Exercises:
a. Print the passage of the callable bond discussion from "I have held" up to and including "called in 2009.".
b. Proceed with the callable bond discussion, writing on from the point at which it stops.

#### Text ####

The BELL ALIANT 6.17% 26FB37 bond is callable and as stated in its prospectus, _“redeemable at the option of the Partnership at any time and from time to time, in whole or in part upon not more than 30 days’ and not less than 10 days’ prior notice at the greater of the Canada Yield Price and their principal amount, together in each case with accrued and unpaid interest to the date fixed for redemption.” _

I have held other callable bonds and they were called. I recall owning a callable RBC bond I bought in 2004 that was to expire in 2014. To my disappointment, it was called in 2009. 

I am now faced with sell and run with $4000 in capital gains or sit and wait for $863 per year in interest payments. If the bond is never called and matures in 2037, I have a chance of making approximately $19,000 in interest and $1250 in capital gains. 

I am leaning towards selling … but … maybe I am missing something. I have read the prospectus over and over and went online for an explanation of what it means. I have to admit, I don’t fully understand what I am reading. :frown:

Comments from anyone out there with the same opinion or a different opinion and why would be appreciated.


----------



## Nemo2 (Mar 1, 2012)

nortel'd said:


> I have read the prospectus over and over and went online for an explanation of what it means. I have to admit, I don’t fully understand what I am reading.

#### Extracted records ####

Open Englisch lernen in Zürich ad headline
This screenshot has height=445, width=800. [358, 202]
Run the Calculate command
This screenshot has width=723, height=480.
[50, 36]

####

Answers to the tasks:
a.
I have held other callable bonds and they were called. I recall owning a callable RBC bond I bought in 2004 that was to expire in 2014. To my disappointment, it was called in 2009.

b.
Well, that's two of us........figure that one thing's a given though......if rates go lower and they can sell bonds with less of a return to the buyer, they'll call them.....and if rates rise substantially they'll 'never' be called.


----------



## RBull (Jan 20, 2013)

nortel'd said:


> Did as you suggested RBull and received the following email ….
> _Good afternoon! Thank you for your email. Please note that all the Bell Aliant bonds will remain outstanding bearing the same characteristics. Regards, Lyne Roy, Manager, Investor Relations, BCE Inc.
> _
> With that settled, here is my concern…
> ...


Good job on the contact with BCE. I can understand your dilemma and currently have one callable bond myself. However I keep bonds in registered accounts and capital gains is not a factor. 

Have you compared BCE bond offerings to see the rating difference and rates? Have you considered rates may well be headed up, which would also influence the reason to call or likely NOT, just as nemo2 said. I'm the same on the prospectus thing.....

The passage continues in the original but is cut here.